Proposal: Better API for StringInfo.GetTextElementEnumerator #19423

svick · 2016-11-19T14:49:16Z

To get text elements from a string, you can currently use System.Globalization.StringInfo.GetTextElementEnumerator:

public class StringInfo
{
    public static TextElementEnumerator GetTextElementEnumerator(string str);
    public static TextElementEnumerator GetTextElementEnumerator(string str, int index);
}

public class TextElementEnumerator : IEnumerator
{
    public bool MoveNext();
    public object Current { get; }

    public string GetTextElement();

    public int ElementIndex { get; }

    public void Reset();
}

Notice that TextElementEnumerator is a (non-generic) enumerator, not enumerable, so it can't be used in a foreach or in LINQ or pretty much any other collection-related operation. To use it, you write code like:

var textElementEnumerator = StringInfo.GetTextElementEnumerator(s);

while (textElementEnumerator.MoveNext())
{
    string textElement = textElementEnumerator.GetTextElement();
    // process textElement here
}

This makes the API unfamiliar and inconvenient to use.
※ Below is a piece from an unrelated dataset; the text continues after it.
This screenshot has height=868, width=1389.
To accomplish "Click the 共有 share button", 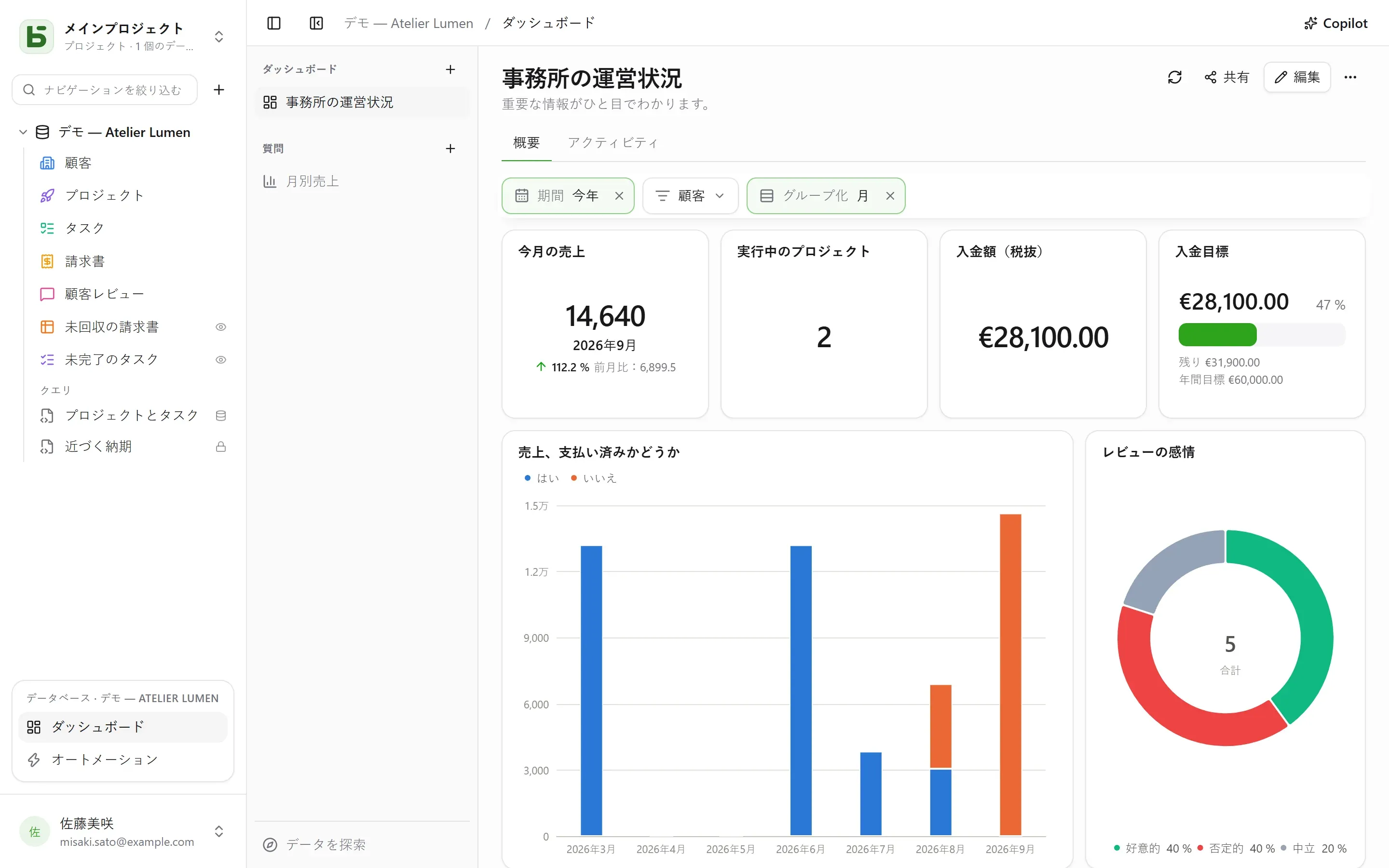I will (1226, 77).
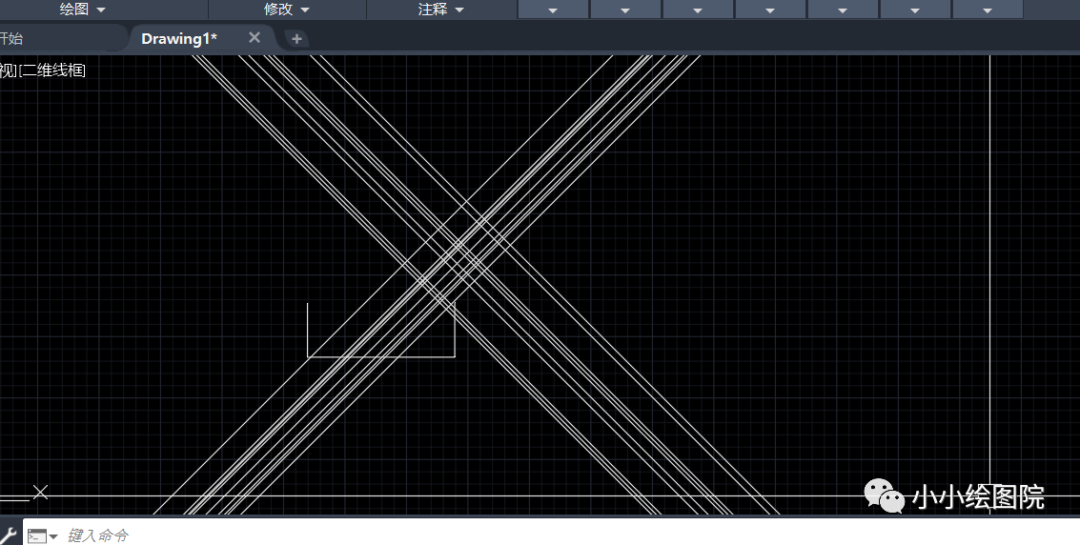1080x545 pixels.
Task: Expand the first unlabeled panel arrow after 注释
Action: click(553, 10)
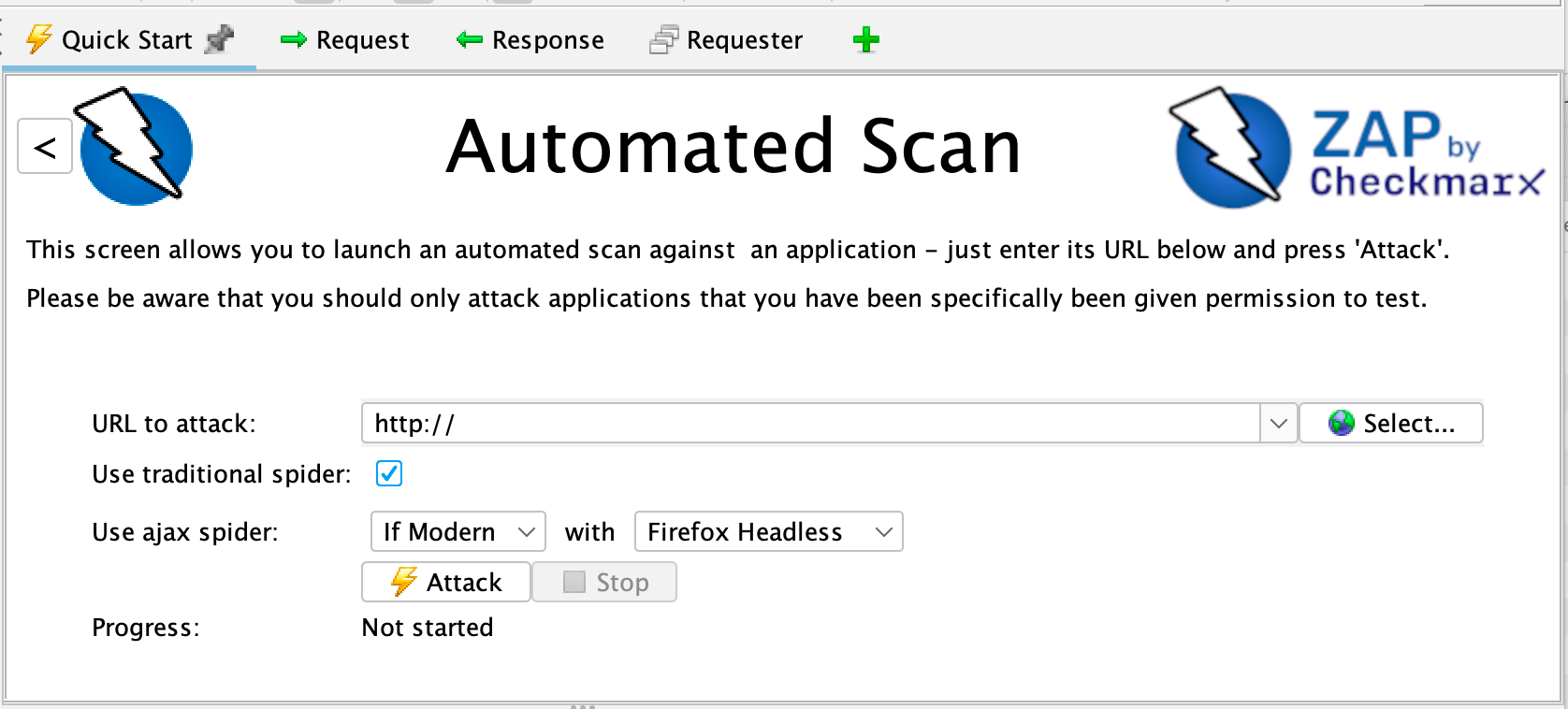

I propose that a new API based on IEnumerable<T> should be added.

Proposed API

class StringInfo
{
    public static IEnumerable<string> GetTextElements(string str);
    public static IEnumerable<string> GetTextElements(string str, int index);
}

The new methods work like the old methods, except that they return generic enumerable instead of enumerator.

Usage

The new API could be used just like any other IEnumerable<T>, e.g.:

foreach (var textElement in StringInfo.GetTextElementEnumerator(s))
{
    // process textElement here
}

Open questions

Returning IEnumerable<string> means information about ElementIndex is lost. Is that information useful enough to use something like IEnumerable<(string textElement, int index)> instead? (Possibly using a custom struct instead of a tuple.)
Each text element string is a substring of the input string. Would it be worth waiting for spans and use IEnumerable<ReadOnlyMemory<char>> instead?
Returning IEnumerable<string> requires allocating that IEnumerable<string>. Would it be worth to return struct enumerable with struct enumerator instead, which would avoid the allocation when used in foreach?

The text was updated successfully, but these errors were encountered:

tarekgh · 2016-11-21T16:20:12Z

I think having TextElementEnumerator impelment the IEnumerable interface should be enough to have it work with the foreach(...)

svick · 2016-11-23T01:12:13Z

@tarekgh That's an interesting option. I don't like that it would mean that the method name GetTextElementEnumerator and the type name TextElementEnumerator would become inaccurate, but it's nice that it does not increase API surface by much.

stephentoub · 2018-11-23T14:00:55Z

With all of the new Rune support being added, including enumerators, is this still needed?
cc: @GrabYourPitchforks

svick · 2018-11-23T14:25:09Z

@stephentoub Rune represents Unicode scalars, which are not the same thing as text elements. For example the string "a\u0301" (where the second character is U+0301 COMBINING ACUTE ACCENT) is a single text element (and GetTextElementEnumerator does return it that way), but it's two Unicode scalars.

So, unless the Rune API also has some explicit support for enumerating text elements that I missed, I don't think it changes anything here.

stephentoub · 2018-11-23T15:59:21Z

So, unless the Rune API also has some explicit support for enumerating text elements that I missed

I thought I heard Levi talking about doing that, which is why I asked, but maybe I misunderstood.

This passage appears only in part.